*REQUISITI DEL COMPITO*: Continua l'articolo sul documentario dedicato a Mauro Corona, ripartendo subito dopo la sua ultima frase.

*ESTRATTO*:
Mauro Corona, “anima blues, rockstar delle rocce”

L’intervista a Niccolò Maria Pagani, regista del doc ‘Mauro Corona – La mia vita finché capita’ dal 5 maggio al cinema: voce narrante Giancarlo Giannini


“Nessuno scultore della propria vita sa quel che troverà intagliandola”: Mauro Corona – La mia vita finché capita è il doc che Niccolò Maria Pagani ha diretto, dedicato allo scrittore, alpinista e scultore friulano, in anteprima al Trento Film Festival e dal 5 maggio in sala con Wanted Cinema.

Il doc, come una lente d’ingrandimento, e senza pareti che facciano da filtro all’intimità dell’animo, s’avvicina e s’immerge dentro il profilo di un uomo che appartiene a questo tempo ma, altrettanto, radicato profondamente in un tempo antico. Per Pagani raccontare Corona è stato un viaggio, non solo nelle pieghe della persona, ma propriamente fisico, in un luogo che è il cuore del protagonista tanto quanto quello organico: sette mesi – di riprese e montaggio – a Erto Vecchia, villaggio nella valle del Vajont. Questo film è un ‘romanzo dell’esistenza’: con queste parole si cita proprio Corona, che conduce passo passo dall’infanzia complessa all’età adulta.

*VOCI RIPORTATE*:
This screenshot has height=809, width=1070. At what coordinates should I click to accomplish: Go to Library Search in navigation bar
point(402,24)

==

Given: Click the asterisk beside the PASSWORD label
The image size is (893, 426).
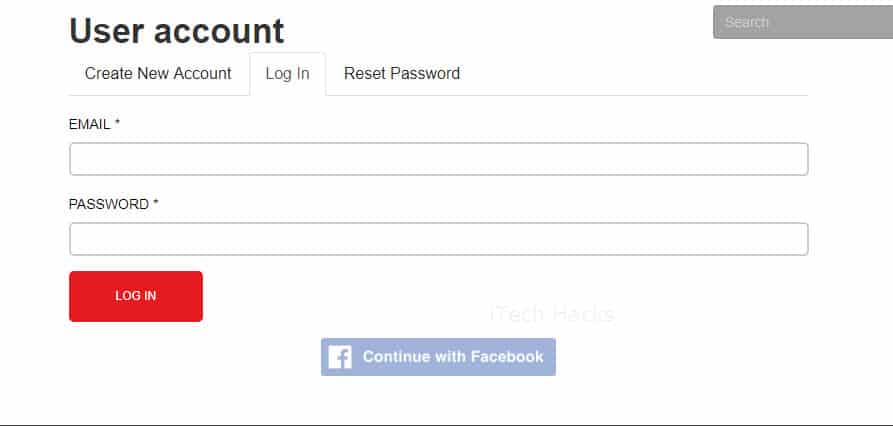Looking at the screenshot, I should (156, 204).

--

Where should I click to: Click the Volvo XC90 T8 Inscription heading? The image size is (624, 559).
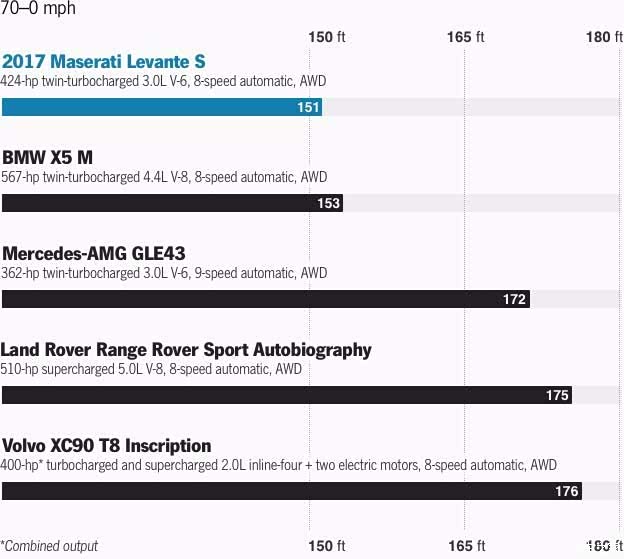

*RISULTATO DEL COMPITO*:
Lasciando spento il personaggio pop, il sarcasmo televisivo, Pagani incontra faccia a faccia un uomo sì schietto ma autentico rispetto a se stesso, al suo essere tanto scultore quanto scrittore, segnato da un essere stato bambino e figlio che sono come una cicatrice sempre fresca.

Il racconto in prima persona – come un’altalena, non a caso – è alternato da quello affettuoso e complice di Erri De Luca, Davide Van De Sfroos, Piero Pelù – che definisce Corona “anima blues, rockstar delle rocce”:  c’è un filo rosso che scorre tra le voci, che legge alcuni passi del suo libro, Le altalene appunto, ed è Giancarlo Giannini.

Niccolò, parlare della vita significa parlare della morte: Mauro Corona non si sottrae, la evoca, la commenta, la chiama a sé – ripete la parola ‘suicidio’, per esempio. Dal suo racconto emerge un pessimismo leopardiano, ma infine è un uomo che resta attaccato alla vita come ha la premura di restare saldo alla parete montana. Dalle tante ore trascorse accanto, cosa ha capito sia per lui la morte?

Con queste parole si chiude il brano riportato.